With
Christmas coming the European Union once again had to return to the
painful question of Europe’s Nazi and Stalinist past, to the war,
to the victims and culprits, and to the attempts to rewrite history.
With Christmas coming the European Union once again had to return to the painful
question of Europe’s Nazi and Stalinist past, to the war, to the
victims and culprits, and to the attempts to rewrite history. The
European Commission rejected on Tuesday a call from several former
Soviet bloc countries for the EU to pass a law against the “public
condoning, denial and gross trivialization of totalitarian crimes.”
Essentially, the law would officially equate Nazi and Stalinist prewar
and postwar crimes.
The authors fashioned the law on Nazi-Soviet equivalence
after the laws regarding the Holocaust in a number of EU countries.
Thirteen EU members prohibit the denial of the Holocaust or incitement
of genocide.
The Baltic States have long been pushing for a law
on “double genocide” that would apply to the whole of the EU. If
it were to become a Europe-wide law, it would provide cover for some
to conceal their own dark and bloody Nazi past.
A week ago, the foreign ministers of Lithuania, Latvia, Bulgaria,
Hungary, Romania and the Czech Republic sent a letter urging Viviane
Reding, the European justice commissioner, to support the law. They
were told that the EU does not have legal grounds for this. The EU
justice commissioner’s spokesman, Matthew Newman, said that EU laws
regarding cross-border crimes as well as race and xenophobia do not
mention totalitarianism and that the commission rejects the idea
of double genocide. “The bottom line is, obviously, what they did
was horrendous, but communist regimes did not target ethnic minorities,”
he said.
It is good that these six countries wrote this letter,
for it calls much needed attention to the pro-Nazi sentiments that
exist in the Baltic. Examples abound. Here are just some recent ones.
In November, a certain Petras Stankeras wrote an article
for a popular Lithuanian weekly, Veidas, on the 65th anniversary
of the start of the Nuremberg Trials. Here is the quote that compelled
six ambassadors from EU countries to write a letter of protest to
the Lithuanian Foreign Ministry: “[Nuremberg] legalized the legend
about the supposed murder of 6 million Jews without submitting a
single document signed by Hitler…” (?!). Stankeras is not some random
neo-Nazi crank but an official historian with the Lithuanian Interior
Ministry. Following the ambassadors’ letter, he was asked to resign.

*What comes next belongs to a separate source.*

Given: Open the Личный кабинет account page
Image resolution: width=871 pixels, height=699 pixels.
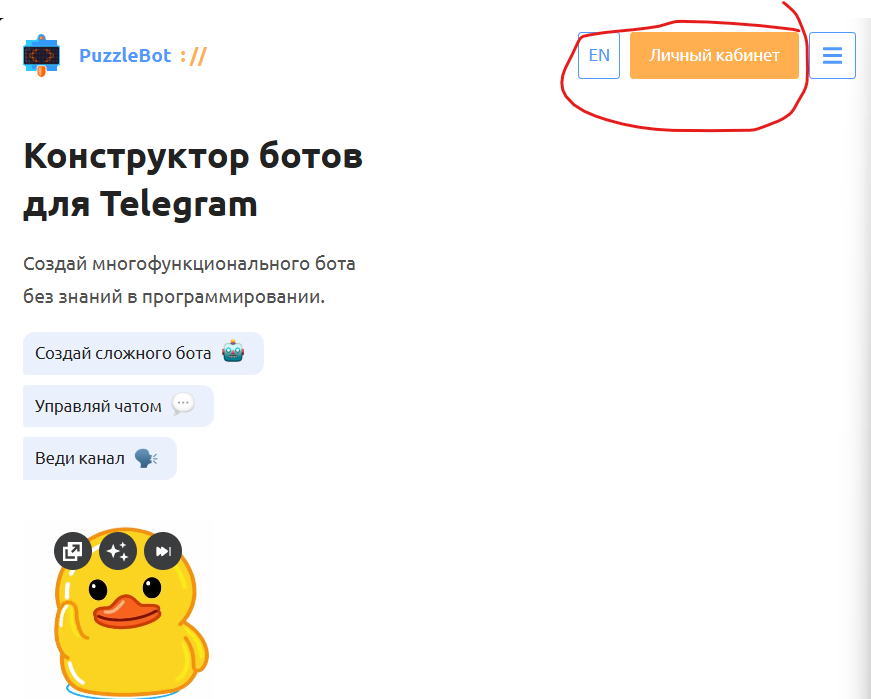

The Nazi sympathies in the Baltics are most alarming
not to Russia or Europe but rather to the Simon Wiesenthal Center,
which has been pursuing Nazi war criminals almost since the end of
the war. One of its leaders, Efraim Zuroff, thinks that the “sophisticated
symmetry” in the proposed law on double genocide conceals far-reaching
geopolitical aims – to make Russia a pariah by fostering an image
of the country as genocidal and no better than the Nazi regime.
Historical amnesia
When whole segments of a population are consumed with
nationalistic attitudes, there is typically a loss of reason, common
sense and historical memory. In Lithuania and Latvia, the ideology
of “dual genocide” has not only captivated the “righteous” political
parties and ministries, from the Foreign Ministry to the Interior
and Defense ministries; it has even penetrated academic circles and
the media. But try though they might to hide the swastikas of their
Nazi past behind a Soviet hammer and sickle, it is impossible to
rewrite history.
The fact is that the massacre of Jews in Latvia and
Lithuania started immediately after the retreat of the Soviet troops
but BEFORE the arrival of the Nazis. As a percentage of the total
population, more Jews were killed in Lithuania, Latvia and Estonia
than in any other European country. The Baltic countries had a uniquely
proactive brand of collaborationist policy. In France, Denmark, the
Netherlands, Norway, Greece and Belgium the authorities prepared
lists of Jews, brought them to the stations from which they were
shipped to death camps, and confiscated their property. Meanwhile,
there is documental evidence that in Lithuania and Latvia large numbers
of volunteers murdered Jews without any orders from above. The nearest
death camps were located in Poland, but the Baltics had their own
brutal answer to Auschwitz, Treblinka and Sobibor. This was not collaboration
but competition to kill the most Jews.
Nazi Romania, Hungary and Slovakia began their invasion
of the USSR on the same day as Nazi Germany. Their divisions and
battalions fought near Stalingrad, in southern Ukraine and the Crimea.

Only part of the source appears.